Wer lässt sich in die Karten schauen?

Schlechte Arbeitsbedingungen und Billigstlöhne für Saisonarbeiter – damit soll jetzt Schluss sein. Per Gütesiegel können heimische Erntebetriebe nachweisen, dass bei ihnen ordentliche Arbeitsbedingungen herrschen. Die Frage lautet jetzt: Wollen sie auch? Wer will, und wer wird sich als „schwarzes Schaf” herausstellen?

Mit Beginn der Erntesaison hat die IG BAU ihre im letzten Jahr schon vorbereitete Initiative gegen Lohndumping und schlechte Arbeitsbedingungen von Saisonarbeitern gestartet. Dieses Jahr soll das Gütesiegel nun erstmals vergeben werden. Es gilt für alle Betriebe, die Erntehelfer beschäftigen, von den Spargelstechern und Erdbeerpflückern über die Obst- und Gemüse-Erntehelfer bis hin zu den Arbeitskräften in der Weinlese. Das Qualitätssiegel wird von der IG BAU vergeben. Die Initiative wird von der EU-Kommission unterstützt.

Logo Faire Saisonarbeit

Logo Faire Saisonarbeit  Das "f." steht für faire Saisonarbeit in Kooperation mit den Betrieben. Das Siegel ist freiwillig. Die IG BAU setzt auf Vernunft und Kooperation mit den Betrieben. Denn sauber arbeitende Arbeitgeber müssten selbst ein Interesse haben mitzumachen. Das Siegel kann nämlich ein wirksames Instrument sein, um „unsaubere” Konkurrenten sichtbar zu machen.

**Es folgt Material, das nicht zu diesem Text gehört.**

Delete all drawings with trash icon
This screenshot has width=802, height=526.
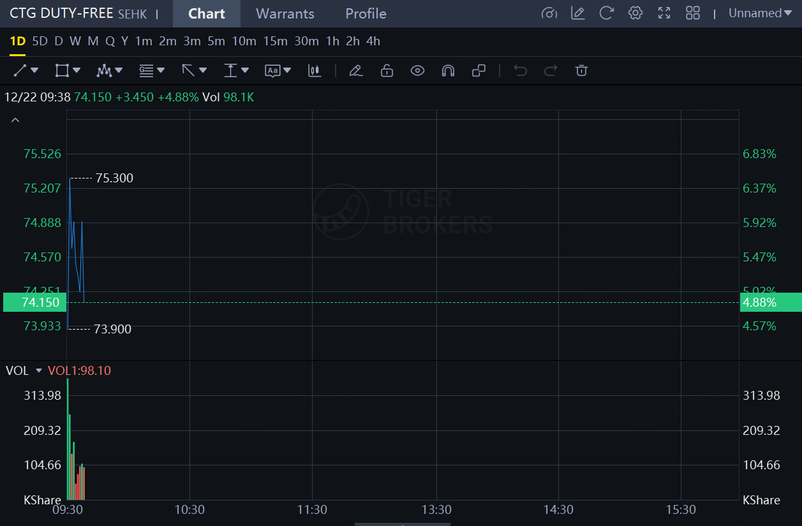pyautogui.click(x=581, y=71)
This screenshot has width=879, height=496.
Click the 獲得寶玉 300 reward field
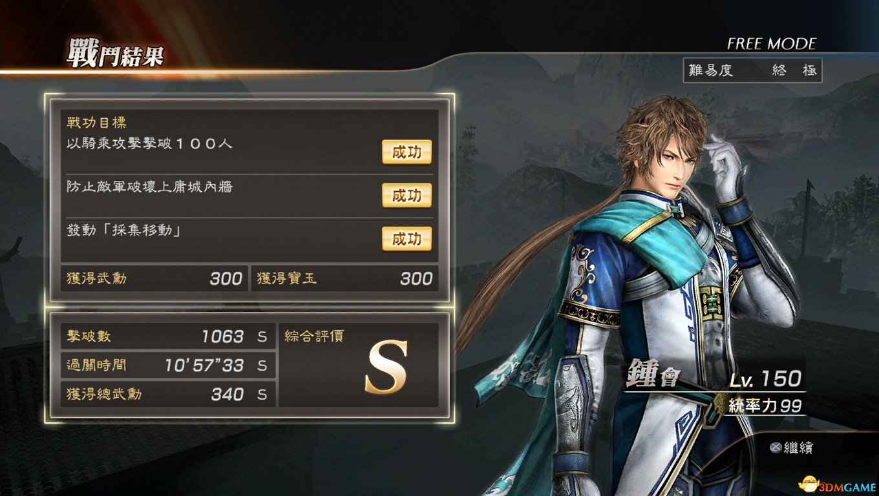[x=344, y=278]
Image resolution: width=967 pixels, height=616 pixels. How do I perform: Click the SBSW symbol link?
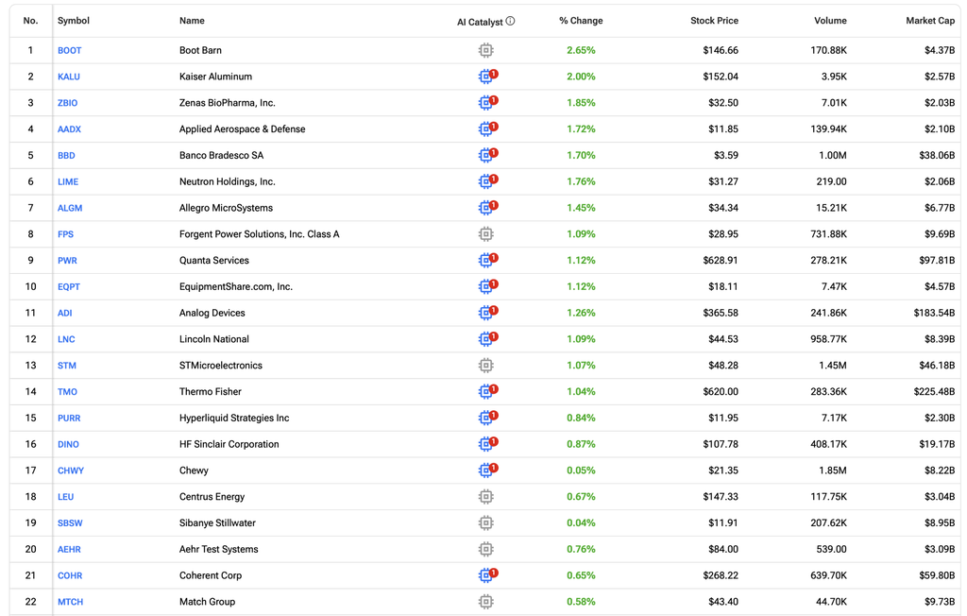(x=70, y=522)
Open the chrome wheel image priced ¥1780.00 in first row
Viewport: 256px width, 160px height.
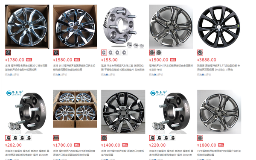[x=27, y=26]
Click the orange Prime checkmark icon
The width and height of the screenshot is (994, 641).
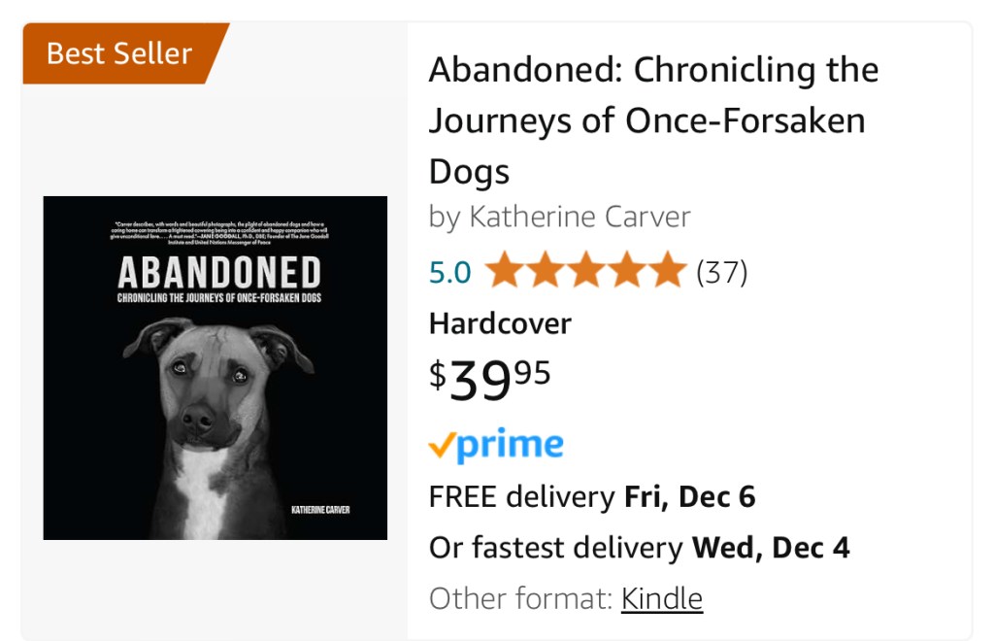tap(442, 445)
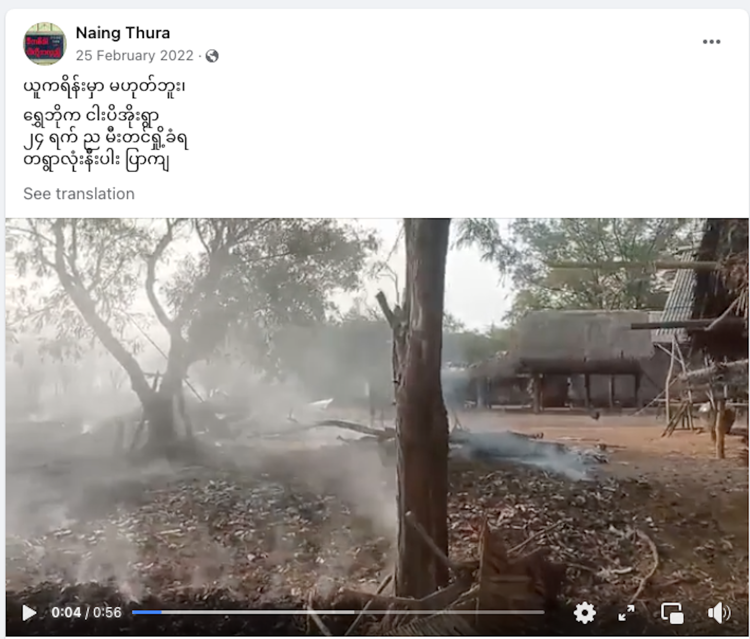Open the 25 February 2022 post date
Viewport: 750px width, 639px height.
(x=135, y=56)
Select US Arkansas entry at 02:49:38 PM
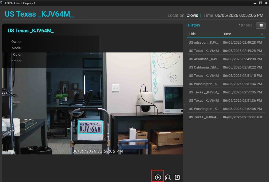This screenshot has height=182, width=269. 226,59

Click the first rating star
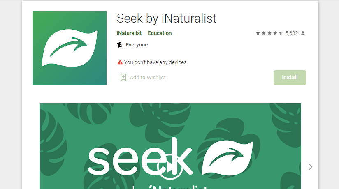coord(258,33)
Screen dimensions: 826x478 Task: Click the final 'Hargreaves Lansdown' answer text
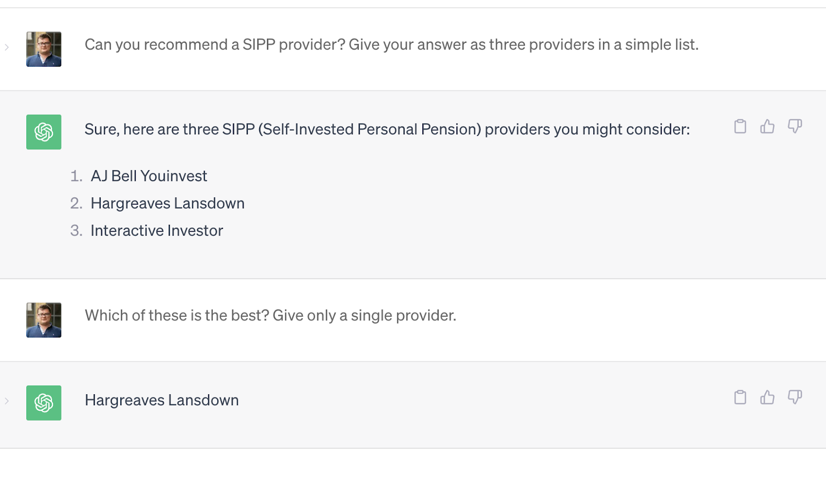click(x=162, y=400)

Worum geht es: Die teilnehmenden Betriebe verpflichten sich, Mindeststandards bei den Lohn- und Arbeitsbedingungen einzuhalten. Dazu gehören

  • Zahlung eines angemessenen Einkommens
  • ausreichender Arbeitsschutz (d. h. die gesetzlichen Bestimmungen müssen eingehalten werden)
  • ordentliche Unterkünfte
  • Beschäftigung auf der Grundlage eines regulären Arbeitsvertrages
  • Einhaltung von Arbeitszeiten.

Die IG BAU überprüft das vor Ort und vergibt nach dem Firmencheck das Gütesiegel, wenn alles in Ordnung ist. Die Checkliste und weitere Informationen gibt es online unter saisonarbeit.org.

Saisonarbeiter-Löhne

Derzeit sind alle Alt-Tarifverträge für Saisonarbeiter gekündigt. In den meisten Regionen laufen derzeit noch Tarifverhandlungen zwischen der IG BAU und den land- und forstwirtschaftlichen Arbeitgebern. Bereits erzielte oder demnächst kommende Abschlüsse werden erst 2009 greifen. Für dieses Jahr gibt es keine gültigen Tarifverträge.

Das bedeutet: Es gilt der ortsübliche Durchschnittslohn. Der liegt gemäß Statistischem Bundesamt in den neuen Bundesländern bei 6,35 € und in den alten Bundesländern bei 7,94 € und bedeutet eine angemessene Bezahlung. Die IG BAU setzt sich dafür ein, das aber zumindest die Untergrenze des europäischen Durchschnittslohns nicht unterschritten wird. Er beträgt im Osten 6,09 € und im Westen 6,99 €. Dabei geht es immer um Grundlöhne, die um eine Leistungskomponente aufgestockt werden sollten.